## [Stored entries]
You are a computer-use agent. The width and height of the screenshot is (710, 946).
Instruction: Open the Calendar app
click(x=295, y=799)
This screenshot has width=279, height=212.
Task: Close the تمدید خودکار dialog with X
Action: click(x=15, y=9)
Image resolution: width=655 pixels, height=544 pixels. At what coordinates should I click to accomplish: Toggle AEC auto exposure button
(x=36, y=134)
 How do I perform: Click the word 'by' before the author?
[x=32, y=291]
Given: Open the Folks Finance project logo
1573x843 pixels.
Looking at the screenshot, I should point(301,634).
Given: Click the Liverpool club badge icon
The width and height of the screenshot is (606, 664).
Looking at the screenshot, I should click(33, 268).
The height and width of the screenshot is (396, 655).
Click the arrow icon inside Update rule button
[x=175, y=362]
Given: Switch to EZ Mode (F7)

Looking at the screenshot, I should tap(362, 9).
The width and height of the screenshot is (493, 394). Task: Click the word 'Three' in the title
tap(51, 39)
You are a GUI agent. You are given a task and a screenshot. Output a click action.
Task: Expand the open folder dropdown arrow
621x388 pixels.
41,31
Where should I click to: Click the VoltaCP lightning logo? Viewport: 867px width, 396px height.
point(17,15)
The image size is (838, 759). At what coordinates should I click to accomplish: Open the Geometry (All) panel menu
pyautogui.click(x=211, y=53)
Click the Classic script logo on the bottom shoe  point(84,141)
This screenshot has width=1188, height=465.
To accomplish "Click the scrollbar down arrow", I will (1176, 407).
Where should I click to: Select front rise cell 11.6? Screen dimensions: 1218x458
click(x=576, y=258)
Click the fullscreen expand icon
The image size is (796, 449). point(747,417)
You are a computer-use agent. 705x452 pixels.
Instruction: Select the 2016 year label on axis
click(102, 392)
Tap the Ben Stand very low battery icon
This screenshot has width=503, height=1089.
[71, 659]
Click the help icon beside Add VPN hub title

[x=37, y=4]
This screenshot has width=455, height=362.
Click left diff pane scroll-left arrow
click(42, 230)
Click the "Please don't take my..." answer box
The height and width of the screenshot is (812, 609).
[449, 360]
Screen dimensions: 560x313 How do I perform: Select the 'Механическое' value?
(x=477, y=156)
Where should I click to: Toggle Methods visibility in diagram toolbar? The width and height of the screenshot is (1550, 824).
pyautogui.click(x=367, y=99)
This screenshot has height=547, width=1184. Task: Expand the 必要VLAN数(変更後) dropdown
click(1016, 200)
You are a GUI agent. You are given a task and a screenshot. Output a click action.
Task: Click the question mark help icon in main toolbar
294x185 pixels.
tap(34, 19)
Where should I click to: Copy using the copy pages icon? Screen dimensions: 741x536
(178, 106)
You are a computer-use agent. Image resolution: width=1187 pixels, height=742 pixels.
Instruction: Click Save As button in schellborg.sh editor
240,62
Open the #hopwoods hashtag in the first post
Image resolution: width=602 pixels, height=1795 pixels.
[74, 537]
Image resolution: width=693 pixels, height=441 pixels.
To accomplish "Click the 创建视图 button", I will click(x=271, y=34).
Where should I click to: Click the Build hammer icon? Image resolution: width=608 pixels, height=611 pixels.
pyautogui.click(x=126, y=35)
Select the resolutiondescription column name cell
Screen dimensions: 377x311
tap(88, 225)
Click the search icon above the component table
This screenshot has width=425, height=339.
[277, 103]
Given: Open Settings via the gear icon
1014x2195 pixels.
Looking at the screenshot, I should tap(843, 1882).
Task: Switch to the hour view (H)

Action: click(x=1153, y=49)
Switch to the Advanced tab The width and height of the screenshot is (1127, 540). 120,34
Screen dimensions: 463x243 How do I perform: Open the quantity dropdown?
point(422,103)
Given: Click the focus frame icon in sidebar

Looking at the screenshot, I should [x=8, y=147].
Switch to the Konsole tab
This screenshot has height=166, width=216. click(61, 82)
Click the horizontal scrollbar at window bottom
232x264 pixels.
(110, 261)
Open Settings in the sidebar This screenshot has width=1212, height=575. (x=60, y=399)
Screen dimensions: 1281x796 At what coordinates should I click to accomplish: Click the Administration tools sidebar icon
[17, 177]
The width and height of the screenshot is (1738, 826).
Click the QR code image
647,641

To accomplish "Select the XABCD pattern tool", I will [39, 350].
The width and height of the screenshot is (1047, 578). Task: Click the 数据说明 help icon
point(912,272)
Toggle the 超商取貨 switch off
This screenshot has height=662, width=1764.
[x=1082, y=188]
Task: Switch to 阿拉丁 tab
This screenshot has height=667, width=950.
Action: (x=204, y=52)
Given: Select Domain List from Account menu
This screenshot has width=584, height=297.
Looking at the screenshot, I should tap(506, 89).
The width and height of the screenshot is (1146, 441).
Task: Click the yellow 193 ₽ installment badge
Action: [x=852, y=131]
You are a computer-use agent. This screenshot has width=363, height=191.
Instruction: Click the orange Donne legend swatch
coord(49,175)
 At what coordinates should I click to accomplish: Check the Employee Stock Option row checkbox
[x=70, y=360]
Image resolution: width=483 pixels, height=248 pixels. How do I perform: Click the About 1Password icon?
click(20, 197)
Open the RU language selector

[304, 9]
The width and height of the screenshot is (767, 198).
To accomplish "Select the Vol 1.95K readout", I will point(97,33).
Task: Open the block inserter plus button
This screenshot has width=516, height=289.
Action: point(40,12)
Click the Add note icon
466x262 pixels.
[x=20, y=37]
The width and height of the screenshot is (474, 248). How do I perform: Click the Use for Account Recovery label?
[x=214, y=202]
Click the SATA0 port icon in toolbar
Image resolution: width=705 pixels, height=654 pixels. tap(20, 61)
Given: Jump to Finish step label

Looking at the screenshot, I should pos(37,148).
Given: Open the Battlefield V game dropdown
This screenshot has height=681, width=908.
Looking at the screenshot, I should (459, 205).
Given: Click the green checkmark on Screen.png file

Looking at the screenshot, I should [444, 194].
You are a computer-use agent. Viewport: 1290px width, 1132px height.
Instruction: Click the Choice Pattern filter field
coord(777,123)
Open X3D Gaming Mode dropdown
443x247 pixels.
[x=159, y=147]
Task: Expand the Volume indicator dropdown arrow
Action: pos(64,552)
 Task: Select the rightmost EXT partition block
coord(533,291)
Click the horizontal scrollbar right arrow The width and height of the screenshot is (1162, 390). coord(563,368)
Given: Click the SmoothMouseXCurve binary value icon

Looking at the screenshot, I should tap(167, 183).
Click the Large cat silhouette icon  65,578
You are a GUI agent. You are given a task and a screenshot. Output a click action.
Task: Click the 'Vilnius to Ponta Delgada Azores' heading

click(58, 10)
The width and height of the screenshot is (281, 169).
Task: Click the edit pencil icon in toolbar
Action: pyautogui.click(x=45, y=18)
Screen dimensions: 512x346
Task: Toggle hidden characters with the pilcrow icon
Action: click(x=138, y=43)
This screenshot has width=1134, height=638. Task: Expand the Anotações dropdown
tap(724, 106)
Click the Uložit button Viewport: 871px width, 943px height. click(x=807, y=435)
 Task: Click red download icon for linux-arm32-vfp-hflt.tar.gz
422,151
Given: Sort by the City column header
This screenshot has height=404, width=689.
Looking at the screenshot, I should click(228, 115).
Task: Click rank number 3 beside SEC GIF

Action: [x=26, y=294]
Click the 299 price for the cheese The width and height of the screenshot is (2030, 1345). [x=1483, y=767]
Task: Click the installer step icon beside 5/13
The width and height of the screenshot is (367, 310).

## [Action item]
Every entry must be set down exactly, with nothing left out.

## [Your solution]
You are a computer-use agent. The width and height of the screenshot is (710, 946).
Instruction: Open the Calendar app
click(x=295, y=799)
This screenshot has width=279, height=212.
Task: Close the تمدید خودکار dialog with X
Action: click(x=15, y=9)
Image resolution: width=655 pixels, height=544 pixels. At what coordinates should I click to accomplish: Toggle AEC auto exposure button
(x=36, y=134)
 How do I perform: Click the word 'by' before the author?
[x=32, y=291]
Given: Open the Folks Finance project logo
1573x843 pixels.
Looking at the screenshot, I should point(301,634).
Given: Click the Liverpool club badge icon
The width and height of the screenshot is (606, 664).
Looking at the screenshot, I should click(33, 268).
The height and width of the screenshot is (396, 655).
Click the arrow icon inside Update rule button
[x=175, y=362]
Given: Switch to EZ Mode (F7)

Looking at the screenshot, I should tap(362, 9).
The width and height of the screenshot is (493, 394). Task: Click the word 'Three' in the title
tap(51, 39)
You are a GUI agent. You are given a task and a screenshot. Output a click action.
Task: Expand the open folder dropdown arrow
621x388 pixels.
41,31
Where should I click to: Click the VoltaCP lightning logo? Viewport: 867px width, 396px height.
point(17,15)
The image size is (838, 759). At what coordinates should I click to accomplish: Open the Geometry (All) panel menu
pyautogui.click(x=211, y=53)
Click the Classic script logo on the bottom shoe  point(84,141)
This screenshot has width=1188, height=465.
To accomplish "Click the scrollbar down arrow", I will (1176, 407).
Where should I click to: Select front rise cell 11.6? Screen dimensions: 1218x458
click(x=576, y=258)
Click the fullscreen expand icon
The image size is (796, 449). point(747,417)
You are a computer-use agent. 705x452 pixels.
Instruction: Select the 2016 year label on axis
click(102, 392)
Tap the Ben Stand very low battery icon
This screenshot has width=503, height=1089.
[71, 659]
Click the help icon beside Add VPN hub title

[x=37, y=4]
This screenshot has width=455, height=362.
Click left diff pane scroll-left arrow
click(42, 230)
Click the "Please don't take my..." answer box
The height and width of the screenshot is (812, 609).
[449, 360]
Screen dimensions: 560x313 How do I perform: Select the 'Механическое' value?
(x=477, y=156)
Where should I click to: Toggle Methods visibility in diagram toolbar? The width and height of the screenshot is (1550, 824).
pyautogui.click(x=367, y=99)
This screenshot has height=547, width=1184. Task: Expand the 必要VLAN数(変更後) dropdown
click(1016, 200)
You are a GUI agent. You are given a task and a screenshot. Output a click action.
Task: Click the question mark help icon in main toolbar
294x185 pixels.
tap(34, 19)
Where should I click to: Copy using the copy pages icon? Screen dimensions: 741x536
(178, 106)
You are a computer-use agent. Image resolution: width=1187 pixels, height=742 pixels.
Instruction: Click Save As button in schellborg.sh editor
240,62
Open the #hopwoods hashtag in the first post
Image resolution: width=602 pixels, height=1795 pixels.
[74, 537]
Image resolution: width=693 pixels, height=441 pixels.
To accomplish "Click the 创建视图 button", I will click(x=271, y=34).
Where should I click to: Click the Build hammer icon? Image resolution: width=608 pixels, height=611 pixels.
pyautogui.click(x=126, y=35)
Select the resolutiondescription column name cell
Screen dimensions: 377x311
tap(88, 225)
Click the search icon above the component table
This screenshot has width=425, height=339.
[277, 103]
Given: Open Settings via the gear icon
1014x2195 pixels.
Looking at the screenshot, I should tap(843, 1882).
Task: Switch to the hour view (H)

Action: click(x=1153, y=49)
Switch to the Advanced tab The width and height of the screenshot is (1127, 540). 120,34
Screen dimensions: 463x243 How do I perform: Open the quantity dropdown?
point(422,103)
Given: Click the focus frame icon in sidebar

Looking at the screenshot, I should [x=8, y=147].
Switch to the Konsole tab
This screenshot has height=166, width=216. click(61, 82)
Click the horizontal scrollbar at window bottom
232x264 pixels.
(110, 261)
Open Settings in the sidebar This screenshot has width=1212, height=575. (x=60, y=399)
Screen dimensions: 1281x796 At what coordinates should I click to accomplish: Click the Administration tools sidebar icon
[17, 177]
The width and height of the screenshot is (1738, 826).
Click the QR code image
647,641

To accomplish "Select the XABCD pattern tool", I will [39, 350].
The width and height of the screenshot is (1047, 578). Task: Click the 数据说明 help icon
point(912,272)
Toggle the 超商取貨 switch off
This screenshot has height=662, width=1764.
[x=1082, y=188]
Task: Switch to 阿拉丁 tab
This screenshot has height=667, width=950.
Action: (x=204, y=52)
Given: Select Domain List from Account menu
This screenshot has width=584, height=297.
Looking at the screenshot, I should tap(506, 89).
The width and height of the screenshot is (1146, 441).
Task: Click the yellow 193 ₽ installment badge
Action: [x=852, y=131]
You are a computer-use agent. This screenshot has width=363, height=191.
Instruction: Click the orange Donne legend swatch
coord(49,175)
 At what coordinates should I click to accomplish: Check the Employee Stock Option row checkbox
[x=70, y=360]
Image resolution: width=483 pixels, height=248 pixels. How do I perform: Click the About 1Password icon?
click(20, 197)
Open the RU language selector

[304, 9]
The width and height of the screenshot is (767, 198).
To accomplish "Select the Vol 1.95K readout", I will point(97,33).
Task: Open the block inserter plus button
This screenshot has width=516, height=289.
Action: point(40,12)
Click the Add note icon
466x262 pixels.
[x=20, y=37]
The width and height of the screenshot is (474, 248). How do I perform: Click the Use for Account Recovery label?
[x=214, y=202]
Click the SATA0 port icon in toolbar
Image resolution: width=705 pixels, height=654 pixels. tap(20, 61)
Given: Jump to Finish step label

Looking at the screenshot, I should pos(37,148).
Given: Open the Battlefield V game dropdown
This screenshot has height=681, width=908.
Looking at the screenshot, I should (459, 205).
Given: Click the green checkmark on Screen.png file

Looking at the screenshot, I should [444, 194].
You are a computer-use agent. Viewport: 1290px width, 1132px height.
Instruction: Click the Choice Pattern filter field
coord(777,123)
Open X3D Gaming Mode dropdown
443x247 pixels.
[x=159, y=147]
Task: Expand the Volume indicator dropdown arrow
Action: pos(64,552)
 Task: Select the rightmost EXT partition block
coord(533,291)
Click the horizontal scrollbar right arrow The width and height of the screenshot is (1162, 390). coord(563,368)
Given: Click the SmoothMouseXCurve binary value icon

Looking at the screenshot, I should tap(167, 183).
Click the Large cat silhouette icon  65,578
You are a GUI agent. You are given a task and a screenshot. Output a click action.
Task: Click the 'Vilnius to Ponta Delgada Azores' heading

click(58, 10)
The width and height of the screenshot is (281, 169).
Task: Click the edit pencil icon in toolbar
Action: pyautogui.click(x=45, y=18)
Screen dimensions: 512x346
Task: Toggle hidden characters with the pilcrow icon
Action: click(x=138, y=43)
This screenshot has width=1134, height=638. Task: Expand the Anotações dropdown
tap(724, 106)
Click the Uložit button Viewport: 871px width, 943px height. click(x=807, y=435)
 Task: Click red download icon for linux-arm32-vfp-hflt.tar.gz
422,151
Given: Sort by the City column header
This screenshot has height=404, width=689.
Looking at the screenshot, I should click(228, 115).
Task: Click rank number 3 beside SEC GIF

Action: [x=26, y=294]
Click the 299 price for the cheese The width and height of the screenshot is (2030, 1345). [x=1483, y=767]
Task: Click the installer step icon beside 5/13
The width and height of the screenshot is (367, 310).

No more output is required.